Making a Repo AI-Friendly

Posted on February 14, 2026 · 5 mins read

Making a Repo AI-Friendly

This note describes a simple way to use Codex (web UI) to implement changes on top of a GitHub repo while keeping diffs small, tests green, and merges boring.

Example repo layout (from this project): a static site + a Python recipes toolchain (lint/check/pipeline).

Add basic docs

Create or update these files:

  • README.MD
    Explains what the repo is, how it is structured (site + python tooling), and the shortest path to run/tests.

  • docs/dev-python.md
    Developer guide for the Python toolchain: env setup, install deps, run unit tests, common commands.

  • .github/CONTRIBUTING.md
    Contribution rules: minimal diffs, no secrets, preferred testing style (unittest), TDD expectation, etc.

Why: Codex (and humans) work better when the repo clearly states how to build and test.

Add CI (tests on PR)

.github/workflows/ci.yml is typically a GitHub Actions workflow file that defines your CI (Continuous Integration) pipeline. What it usually does:

  • Runs automatically on events like push and pull_request
  • Checks out your code
  • Sets up the runtime (Node/Python/Java/etc.)
  • Installs dependencies
  • Runs linting, tests, builds, or security scans
  • Uploads artifacts (test reports, build outputs) if needed

What’s inside (typical structure):

name: CI
on: [push, pull_request]

jobs:
  test:
    runs-on: ubuntu-latest
    steps:
      - uses: actions/checkout@v4
      - run: echo "Run tests here"

Why: CI is your safety net. If CI is green, merge is low-risk. Common pitfall: missing Python deps in CI. Install from a requirements file (see below).

Add a simple Makefile (optional, but helpful)

A Makefile in a Python project is a convenience automation file for the make tool. It lets you run common project tasks with short, consistent commands (locally and in CI), without remembering long CLI strings.

What it’s used for (typical)

  • Setup: create venv, install deps
  • Quality: format, lint, type-check
  • Tests: run unit tests, coverage
  • Build/Release: build wheels/sdist, publish
  • Housekeeping: clean caches, remove build artifacts

example:

# Declare targets that are not real files. This prevents "make" from skipping them
# if a file with the same name exists in the working directory.
.PHONY: venv install test lint fmt clean

# Virtual environment directory name/path.
VENV := .venv

# Convenience variables pointing to the venv's Python and pip executables.
# Note: This layout matches Linux/macOS. On Windows it would be .venv/Scripts/python.exe, etc.
PY := $(VENV)/bin/python
PIP := $(VENV)/bin/pip

# Create the virtual environment (idempotent: re-running keeps existing venv).
venv:
	python3 -m venv $(VENV)

# Install dependencies.

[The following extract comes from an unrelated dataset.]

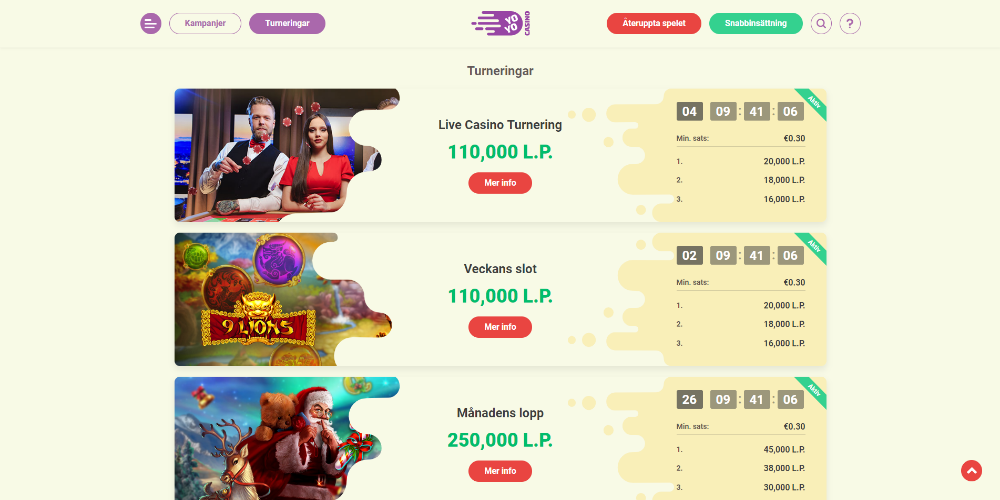
Task: Open Mer info for Live Casino Turnering
Action: [x=500, y=183]
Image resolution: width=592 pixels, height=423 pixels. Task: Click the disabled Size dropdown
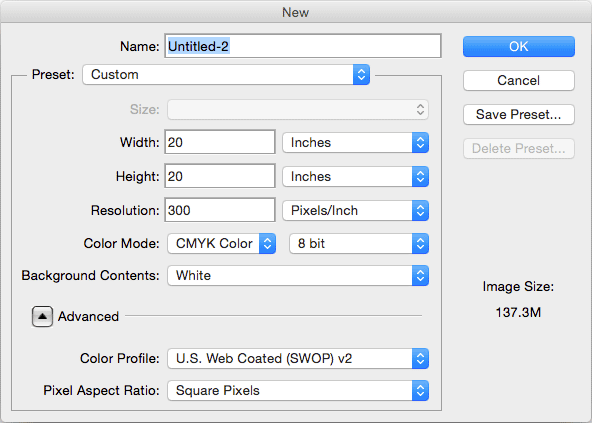pos(298,110)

Depends on `venv` to ensure the environment exists first.
# - Upgrades pip inside the venv.
# - Installs packages listed in requirements.txt.
install: venv
	$(PIP) install -U pip
	$(PIP) install -r requirements.txt

# Run tests quietly (-q) using pytest from the venv.
test:
	$(PY) -m pytest -q

# Run lint checks (static analysis) using Ruff on the whole repo.
lint:
	$(PY) -m ruff check .

# Auto-format code using Ruff formatter across the repo.
fmt:
	$(PY) -m ruff format .

# Remove common build/test caches and artifacts.
# - Deletes pytest/ruff caches and Python build outputs.
# - Removes __pycache__ directories recursively.
clean:
	rm -rf .pytest_cache .ruff_cache dist build *.egg-info
	find . -name "__pycache__" -type d -prune -exec rm -rf {} +

Why: less typing, less “works on my machine”.

Track Python deps

Create or update:

code/requirements.in (or requirements.txt)
The Python packages needed to run the toolchain and tests. Keep it minimal and accurate.

Example (one per line):

openai
click
pyyaml
python-dotenv

Why: tools like Codex, CI, and teammates need a single source of truth for dependencies.